WandaVision: A Provisional Review

WandaVision: A Provisional Review 2021-02-01T23:16:13-04:00

Image used for review purposes.

WandaVision is difficult to review, because almost anything one says is a spoiler. This is not so good as when one hears the summary and guesses what the show might be about, assuming one is not in seventh grade, one is likely to be right. This is not even Buffy second season for complexity and story arc so far. 

And yet the first three episodes were risky video, a slow unfolding of the central concept, and so there is hope. Perhaps things are not as obvious as four episodes make them seem and some really risky writing will happen.

A person can watch three episodes, be given ‘clues,’ build up hope for something really complex only to have the fourth episode combine wooden acting with exposition to tell you that the simplest explanation for everything you have seen is the answer. Not since the third Matrix film have I felt so let down by a storyline. The first Matrix combined so many clues, visual, verbal, evoking all kinds of possibilities, but the next two films showed that most of the visualizations were wasted, thrown in for “depth,” and the story a bit of juvenilia.

The premise is so promising: two excellent Avenger characters, played by strong actors, go through a stereotyped sitcom for each decade. Seeing “Wanda” (Elizabeth Olson) and Vision (Paul Bettany) ham it up in the set of the Dick Van Dyke Show  and then becoming groovy in living color is good clean fun. Having knowledgeable  MCU fans shout out characters they recognize from the Marvel films makes for viewing a raucous party and allows a second watching to “catch things.”

Sadly, the acting on the show is very uneven as less prominent characters from the feature films are given more lines than they can handle. You can hear some of them not using contractions, because the script didn’t: think emphasis on the not in did NOT. You should NOT.

The worst part is, however, the writing. So far the plotting confuses introducing fan favorite clues, actors, and MCU self-referential lines with a plot. The first three episodes are a clever parody of television sitcoms from the represented decades, if a bit obvious in jokes and earnest not to offend the average viewer who has never seen much black-and-white. Mysterious things happen, but in our house when they happened, someone, just about everyone, could explain what likely was occurring. We had it all confirmed in episode four.

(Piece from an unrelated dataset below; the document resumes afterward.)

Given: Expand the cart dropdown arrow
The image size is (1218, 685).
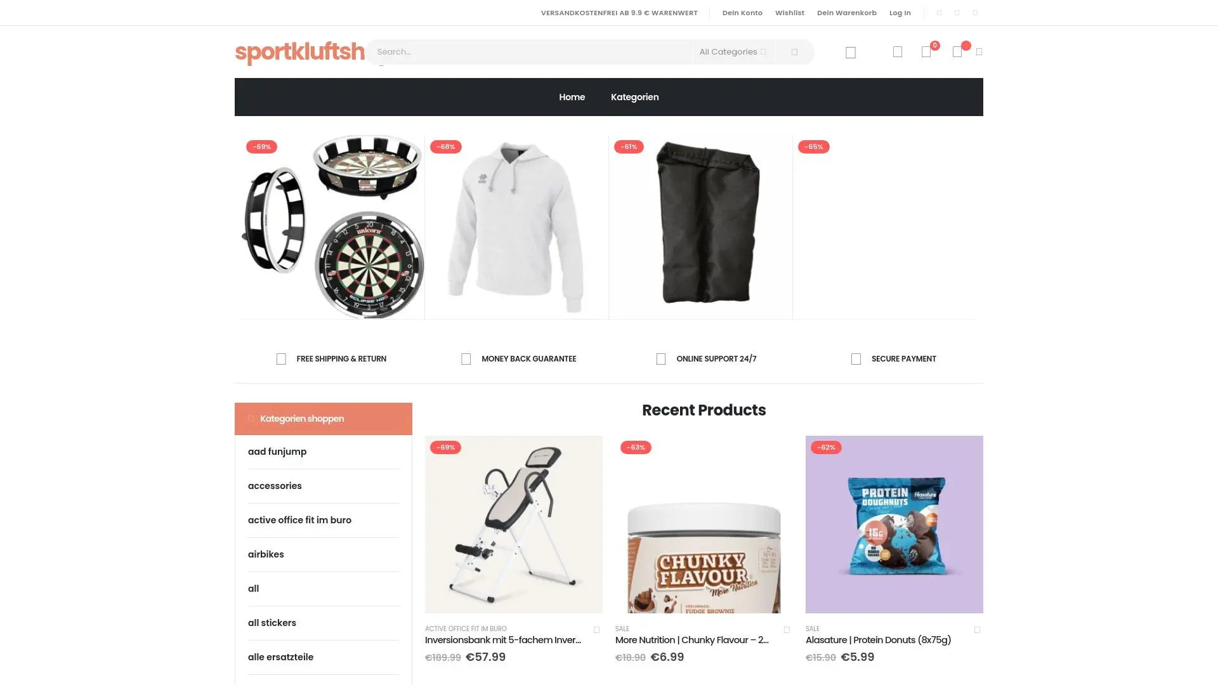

We are not looking for Shakespeare in the MCU, but we could at least get Captain America: Civil War level plotting. Instead we get a lot of stale: color appearing in black/white/sepia was shocking in the 1930’s and a metaphor in Pleasantville, but overdone. Maybe the writing works better if you know nothing of the history of television or film. The kids, mayhap, have not seen all this before now. As a result, plots can roll down predictable lines, with lots of goodies for MCU fans, and all will be mediocre, but jolly.

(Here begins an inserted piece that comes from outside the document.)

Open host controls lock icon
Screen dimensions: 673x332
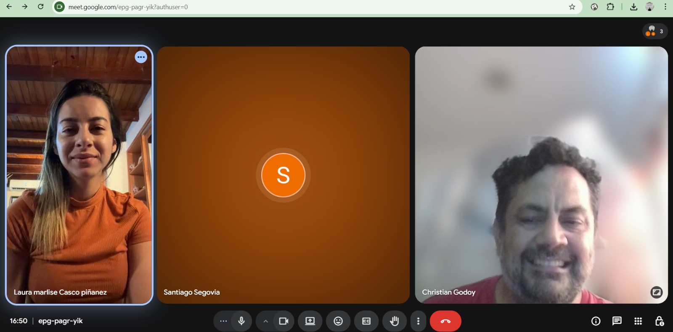659,321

This is, however, the hope I still harbor. Maybe what we have “learned” in the first four episodes, and relearned in case we missed the first visual clue, and then had explained to us in a speech in case we missed all the visual clues, will turn out to be a double-fake. Perhaps, like the best seasons of Angel, the arc will seem unendurably immoral or obvious, only to mix us up. Dawn in Buffy did that for us: “Oh no,” we cried. And then “Joss Whedon is a god of writers.” If you have not, watch the story arc of that season unfold and marvel that such a thing was made.

I enjoy comic book shows and if not a fanatic for the MCU (as I am for some other worlds such as Star Trek), I have been on the ride for decades. I have even taught a session of college or two based on the better bits of the product. This show is fine, watch it if this is the kind of thing (like my family), you like. This review, such as it is, turned out more negatively than I wish it were because the lack of risk taking, the failure to be clever, is so sad. There are excellent actors here, much money spent, and so far the plot is “clever” if arch references to other product is clear, but not smart.

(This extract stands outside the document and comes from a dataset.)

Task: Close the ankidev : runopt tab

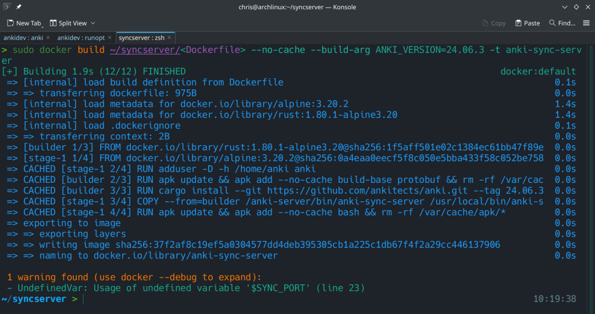Action: [109, 38]
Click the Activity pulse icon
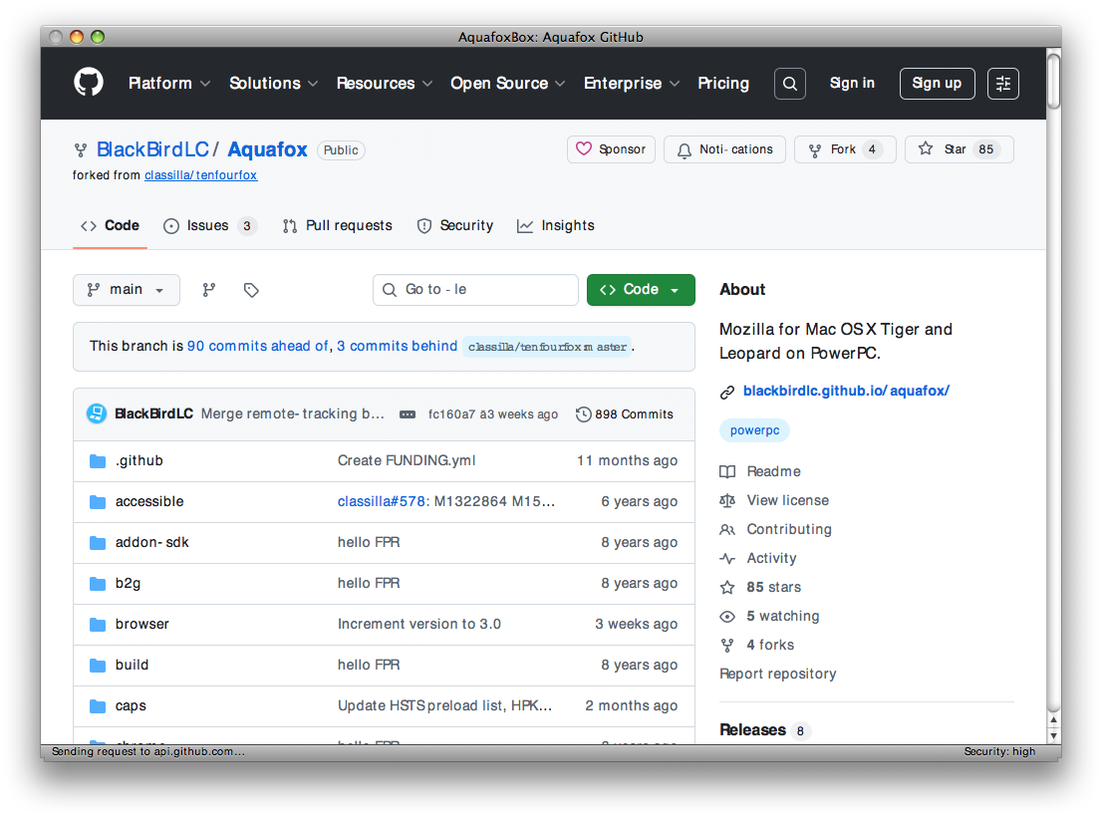Image resolution: width=1102 pixels, height=817 pixels. [727, 558]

The show is certainly well crafted, Disney polishes her productions, with the effects, sound, and lighting holding up to any feature film. The cast is delightfully diverse without sermonizing: would that real sitcoms of the various eras had done so well. Television has improved!

I really like WandaVision, but I almost loved it until episode four when Exposition and Obvious sucked all the fun out of the show. And the quips. So many quips.